Uncle Tom and Little Eva
Norman Kleeblatt considers the minority status of Duncanson significant in interpreting Uncle Tom and Little Eva :
“Neither the defiant models of current cultural critique nor earlier assimilationist paradigms adequately work to untangle the complexities of the artists’ social dilemmas or their aesthetic strategies. Instead, the choice of nationalist literary subjects and conservative artistic styles must be read as operating somewhere in between resistant affirmation of cultural specificity and total accommodation to the host culture.”

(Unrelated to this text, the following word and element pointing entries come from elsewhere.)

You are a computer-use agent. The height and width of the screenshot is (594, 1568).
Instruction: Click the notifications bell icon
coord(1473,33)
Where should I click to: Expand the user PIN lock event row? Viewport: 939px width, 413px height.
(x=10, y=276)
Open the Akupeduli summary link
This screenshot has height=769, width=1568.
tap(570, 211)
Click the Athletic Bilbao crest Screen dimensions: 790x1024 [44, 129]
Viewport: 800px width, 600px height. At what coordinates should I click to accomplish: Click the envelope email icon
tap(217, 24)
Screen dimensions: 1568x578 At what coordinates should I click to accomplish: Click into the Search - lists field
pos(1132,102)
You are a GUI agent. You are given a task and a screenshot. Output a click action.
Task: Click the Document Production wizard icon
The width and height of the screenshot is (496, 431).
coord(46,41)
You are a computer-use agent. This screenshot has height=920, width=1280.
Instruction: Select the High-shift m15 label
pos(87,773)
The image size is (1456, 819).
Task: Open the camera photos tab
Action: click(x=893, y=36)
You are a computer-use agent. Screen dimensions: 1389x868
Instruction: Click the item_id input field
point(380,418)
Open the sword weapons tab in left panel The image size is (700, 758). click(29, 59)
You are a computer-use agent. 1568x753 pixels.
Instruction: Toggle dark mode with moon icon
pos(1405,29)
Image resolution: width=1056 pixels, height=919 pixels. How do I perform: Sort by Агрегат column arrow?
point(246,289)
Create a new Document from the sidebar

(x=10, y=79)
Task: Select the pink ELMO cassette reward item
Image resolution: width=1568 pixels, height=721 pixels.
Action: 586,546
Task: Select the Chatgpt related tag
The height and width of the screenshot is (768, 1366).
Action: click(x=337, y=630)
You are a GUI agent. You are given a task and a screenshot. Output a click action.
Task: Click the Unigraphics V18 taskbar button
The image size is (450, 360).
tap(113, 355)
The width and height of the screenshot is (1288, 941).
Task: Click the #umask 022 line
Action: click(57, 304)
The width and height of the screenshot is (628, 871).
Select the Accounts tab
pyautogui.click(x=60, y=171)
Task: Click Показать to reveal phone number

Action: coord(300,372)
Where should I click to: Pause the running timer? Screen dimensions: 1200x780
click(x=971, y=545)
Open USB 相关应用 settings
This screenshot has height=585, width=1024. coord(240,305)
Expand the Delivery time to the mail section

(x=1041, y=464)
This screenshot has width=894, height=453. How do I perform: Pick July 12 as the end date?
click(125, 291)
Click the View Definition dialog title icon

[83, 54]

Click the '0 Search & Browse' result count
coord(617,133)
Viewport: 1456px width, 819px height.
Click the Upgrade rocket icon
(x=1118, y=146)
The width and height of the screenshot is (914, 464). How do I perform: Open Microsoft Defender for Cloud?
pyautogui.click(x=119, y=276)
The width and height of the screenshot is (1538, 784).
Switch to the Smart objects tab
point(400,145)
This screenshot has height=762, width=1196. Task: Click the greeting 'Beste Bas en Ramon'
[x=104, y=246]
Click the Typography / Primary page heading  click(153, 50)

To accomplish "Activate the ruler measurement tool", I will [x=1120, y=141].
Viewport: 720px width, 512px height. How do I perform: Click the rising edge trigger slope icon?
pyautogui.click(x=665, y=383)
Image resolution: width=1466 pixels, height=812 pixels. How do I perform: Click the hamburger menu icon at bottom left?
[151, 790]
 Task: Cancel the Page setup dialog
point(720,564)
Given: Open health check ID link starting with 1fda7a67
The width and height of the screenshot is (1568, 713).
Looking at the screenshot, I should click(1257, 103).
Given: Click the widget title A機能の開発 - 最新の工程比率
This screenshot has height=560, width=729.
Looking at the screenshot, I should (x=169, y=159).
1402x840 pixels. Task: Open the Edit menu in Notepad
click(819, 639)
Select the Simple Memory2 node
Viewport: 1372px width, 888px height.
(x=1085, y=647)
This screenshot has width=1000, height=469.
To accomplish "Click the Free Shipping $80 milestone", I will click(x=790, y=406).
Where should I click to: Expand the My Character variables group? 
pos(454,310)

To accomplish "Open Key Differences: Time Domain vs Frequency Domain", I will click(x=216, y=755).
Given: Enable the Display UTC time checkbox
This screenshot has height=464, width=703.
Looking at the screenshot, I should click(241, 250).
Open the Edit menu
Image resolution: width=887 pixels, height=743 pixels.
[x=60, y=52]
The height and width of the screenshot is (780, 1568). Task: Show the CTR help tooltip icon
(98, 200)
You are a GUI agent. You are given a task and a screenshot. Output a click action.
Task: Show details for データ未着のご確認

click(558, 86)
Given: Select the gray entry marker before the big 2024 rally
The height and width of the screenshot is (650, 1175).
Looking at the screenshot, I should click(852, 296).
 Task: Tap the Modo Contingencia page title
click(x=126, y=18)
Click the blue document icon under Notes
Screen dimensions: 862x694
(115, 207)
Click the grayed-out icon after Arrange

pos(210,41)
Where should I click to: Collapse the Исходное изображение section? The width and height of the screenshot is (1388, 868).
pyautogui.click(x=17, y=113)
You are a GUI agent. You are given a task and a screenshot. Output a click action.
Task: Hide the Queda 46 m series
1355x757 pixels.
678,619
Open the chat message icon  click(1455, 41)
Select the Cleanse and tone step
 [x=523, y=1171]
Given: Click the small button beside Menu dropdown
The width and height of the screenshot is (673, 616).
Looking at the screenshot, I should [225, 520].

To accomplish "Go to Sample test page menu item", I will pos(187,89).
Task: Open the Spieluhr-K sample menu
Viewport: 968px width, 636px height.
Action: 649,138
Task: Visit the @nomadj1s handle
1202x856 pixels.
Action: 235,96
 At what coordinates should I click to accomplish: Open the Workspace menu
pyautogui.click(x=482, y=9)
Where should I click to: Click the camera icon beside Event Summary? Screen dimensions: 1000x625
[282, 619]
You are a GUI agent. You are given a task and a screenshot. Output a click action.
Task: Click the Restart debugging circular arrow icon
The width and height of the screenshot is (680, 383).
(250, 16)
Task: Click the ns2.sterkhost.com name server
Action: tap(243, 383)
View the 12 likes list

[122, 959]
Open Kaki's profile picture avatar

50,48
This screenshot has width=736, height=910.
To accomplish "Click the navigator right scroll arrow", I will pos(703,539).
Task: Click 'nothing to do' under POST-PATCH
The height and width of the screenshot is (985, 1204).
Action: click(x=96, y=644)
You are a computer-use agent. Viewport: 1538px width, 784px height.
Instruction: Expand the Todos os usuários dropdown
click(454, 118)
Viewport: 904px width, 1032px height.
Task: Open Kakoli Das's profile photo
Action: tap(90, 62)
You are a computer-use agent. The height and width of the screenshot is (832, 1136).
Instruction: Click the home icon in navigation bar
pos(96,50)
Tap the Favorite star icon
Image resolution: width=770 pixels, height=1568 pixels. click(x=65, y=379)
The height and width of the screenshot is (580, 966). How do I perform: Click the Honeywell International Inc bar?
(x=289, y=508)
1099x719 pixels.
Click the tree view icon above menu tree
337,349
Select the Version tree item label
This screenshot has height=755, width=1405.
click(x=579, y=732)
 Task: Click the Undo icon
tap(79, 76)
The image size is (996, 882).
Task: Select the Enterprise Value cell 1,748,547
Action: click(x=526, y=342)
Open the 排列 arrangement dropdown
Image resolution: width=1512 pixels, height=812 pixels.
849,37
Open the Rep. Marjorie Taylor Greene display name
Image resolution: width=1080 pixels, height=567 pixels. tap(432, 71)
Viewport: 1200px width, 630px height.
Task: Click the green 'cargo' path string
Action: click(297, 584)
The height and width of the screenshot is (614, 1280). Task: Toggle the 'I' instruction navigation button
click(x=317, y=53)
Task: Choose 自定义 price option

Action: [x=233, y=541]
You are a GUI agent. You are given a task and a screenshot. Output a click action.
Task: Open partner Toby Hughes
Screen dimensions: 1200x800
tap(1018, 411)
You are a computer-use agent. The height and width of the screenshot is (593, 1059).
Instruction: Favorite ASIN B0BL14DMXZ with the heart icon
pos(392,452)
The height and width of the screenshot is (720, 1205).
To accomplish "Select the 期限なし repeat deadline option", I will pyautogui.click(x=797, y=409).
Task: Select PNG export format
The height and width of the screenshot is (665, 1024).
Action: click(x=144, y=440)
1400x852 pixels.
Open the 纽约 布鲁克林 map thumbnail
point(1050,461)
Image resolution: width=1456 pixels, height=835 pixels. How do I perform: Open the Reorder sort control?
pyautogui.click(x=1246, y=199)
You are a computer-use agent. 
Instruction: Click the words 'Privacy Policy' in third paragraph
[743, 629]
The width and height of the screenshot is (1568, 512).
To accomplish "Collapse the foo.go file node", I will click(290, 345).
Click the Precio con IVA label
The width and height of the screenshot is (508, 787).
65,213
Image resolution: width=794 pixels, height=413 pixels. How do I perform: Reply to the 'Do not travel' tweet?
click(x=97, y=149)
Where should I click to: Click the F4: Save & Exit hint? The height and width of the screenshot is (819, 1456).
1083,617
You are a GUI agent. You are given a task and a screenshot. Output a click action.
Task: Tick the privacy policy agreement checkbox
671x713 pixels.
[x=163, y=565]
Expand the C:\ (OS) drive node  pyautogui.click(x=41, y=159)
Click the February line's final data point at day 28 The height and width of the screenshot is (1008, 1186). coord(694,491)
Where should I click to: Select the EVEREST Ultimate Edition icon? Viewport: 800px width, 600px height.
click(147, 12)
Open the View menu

“Duncanson’s painting and its assimilationist objectives have elicited differing opinions from critics. One early writer severely criticized the work, citing the crude rendering and the common, even stereotypical, quality of the black protagonist. Recently, David M. Lubin has read the picture as evidence of the artist’s struggle between the need to please his white patrons and his desire to assert his own African American identity.* And Frances Pohl has convincingly demonstrated that, in the way it so closely follows the text [of Harriet Beecher Stowe’s Uncle Tom’s Cabin, 1852], the painting maintains Stowe’s patronizing attitude toward Tom.** Although nineteenth-century attitudes toward the Other seem to have necessitated a significant accommodation to the host culture on the part of the outsider, the minority artist could express group pride by clever selection of subject matter. But the appropriative use of master texts to validate alterity must be seen as simultaneously clever and accommodating.”
*David M. Lubin, Picturing a Nation: Art and Social Change in Nineteenth-Century America, (New Haven, CT: Yale University Press, 1994) p. 120.
**Frances Pohl in Stephen Eisenman, Nineteenth-Century Art: A Critical History (London: Thames and Hudson, 1994), p. 167.
Norman L. Kleeblatt, “Master Narratives/Minority Artists,” Art Journal, vol. 57, no. 3 (Autumn 1998): 30, 32.